This headset is $80. You could buy 8 gigs of RAM for that. Also the headset is a bit more flimsy than you would expect for the price, with the earphones being attached by only two thin pieces of metal on each earphone. They also do not light up, but I guess you can't get everything you want.
As I reflect on it, I've owned a lot of headsets. From Bose to Sennheiser, $5 to $50, I've used them all. The one thing those over-the-ear headsets had in common was: now they are broken or nonfunctional. On occasion it was totally my fault by dropping them or running them over with my chair, but for the most part they simply ceased to function in one way or another, one earphone becomes static-y and irritating or the mic doesn't work properly. That showed me how far your money goes in the headphone industry. One day I was tired of buying new headphones, so I went out to the internet and decided to spend some real money on a quality headset. When I saw that Razer produced headsets I was a bit wary because of my last experience with them (read my Lycosa review) but I went with them anyway, even if just to match my other peripherals, and I put insurance on them just in case.
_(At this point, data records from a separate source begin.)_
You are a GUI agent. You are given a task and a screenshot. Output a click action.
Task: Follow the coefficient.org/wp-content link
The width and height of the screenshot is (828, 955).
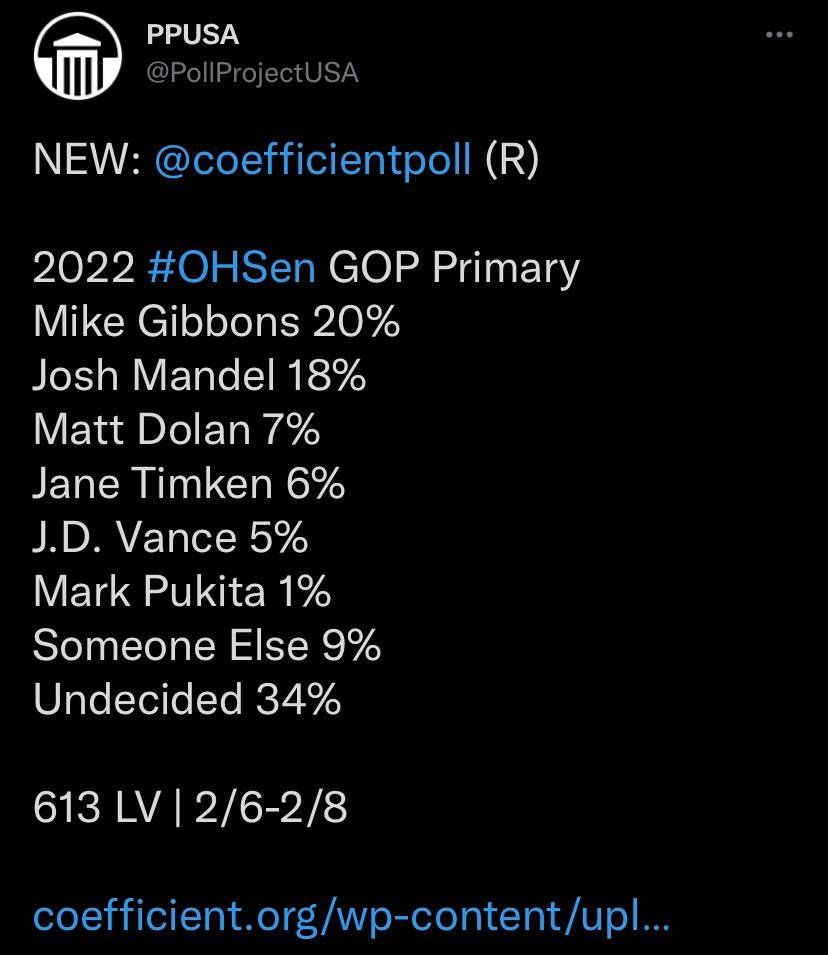point(352,917)
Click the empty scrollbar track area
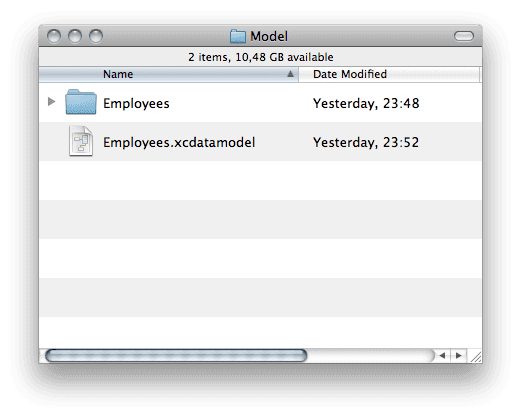This screenshot has width=520, height=418. pyautogui.click(x=370, y=355)
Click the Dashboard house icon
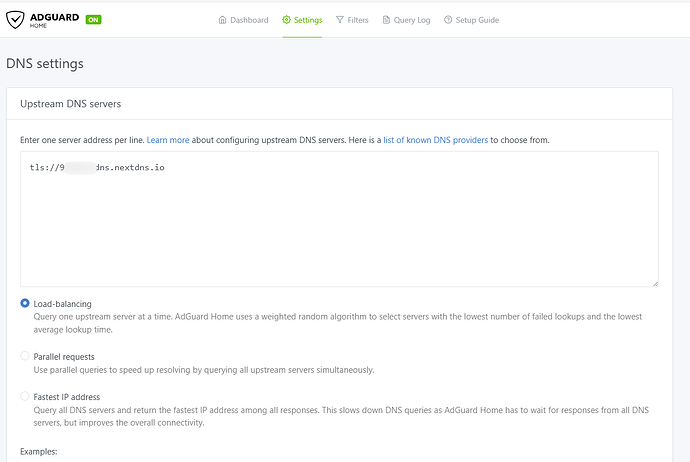The width and height of the screenshot is (690, 462). (223, 20)
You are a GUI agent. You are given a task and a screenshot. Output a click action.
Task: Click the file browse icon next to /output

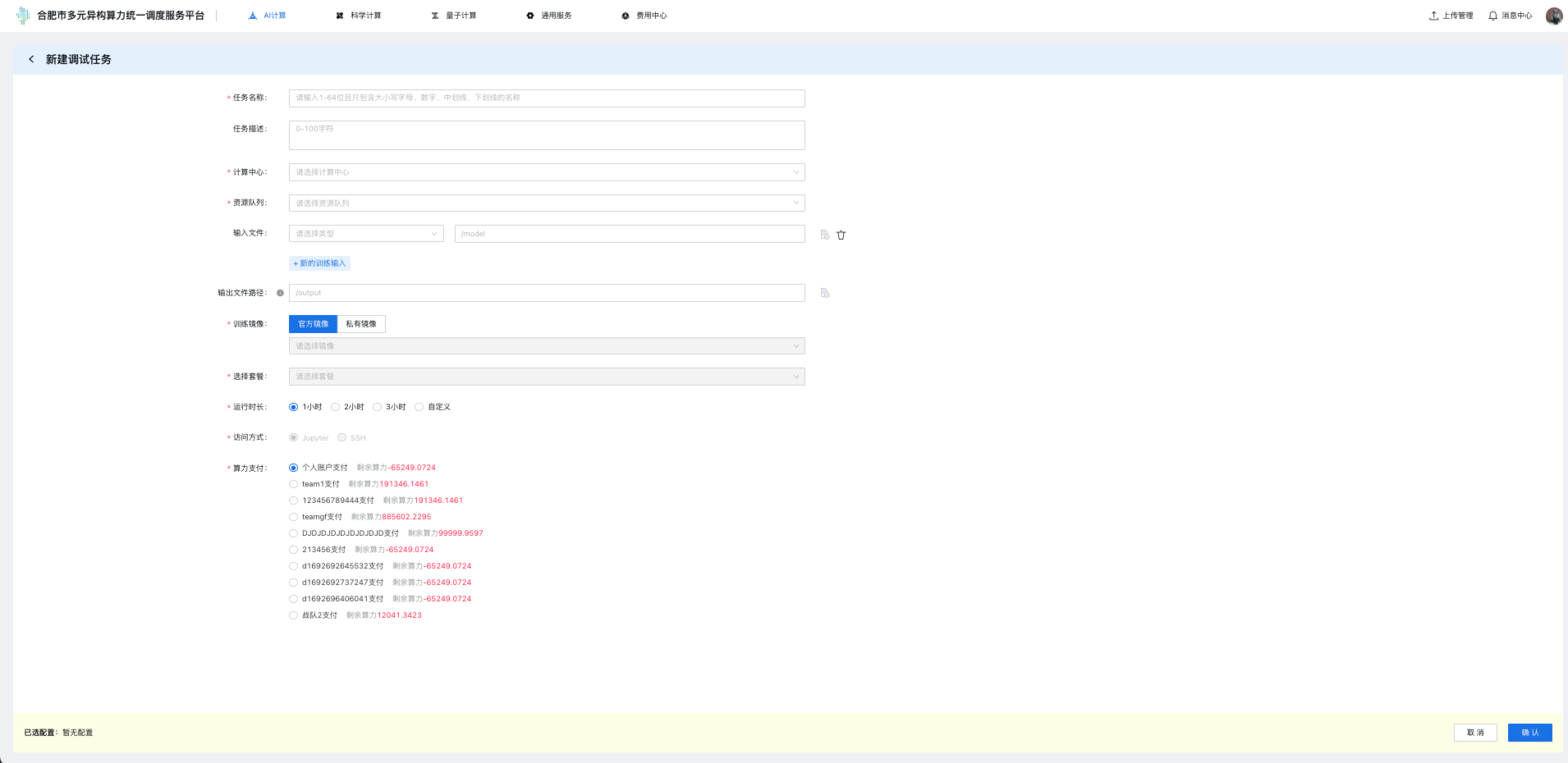click(825, 293)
At first glance they seem quite spartan, but getting a side view of the earphones with their polished black mesh will tell you that they really are a Razer product and designed to be quite pleasing to the eye. They are simplest the most comfortable thing I have ever placed upon my head, with velvet cushions for the ear covers, I often forget I have them on which leads me to my next point. The cable for this thing is cloth coated, similarly to the Naga's, and 10 feet long. 10 feet. This is incredibly long, at least for my taste since my head sits less than 2 feet from my tower's audio and microphone ports. They are reasonably durable, lasting twice as long (a year) as any of my previous headsets, even though they seem a bit flimsy. If you want a great, comfortable over the ear mic or headset at a reasonable price, these are for you.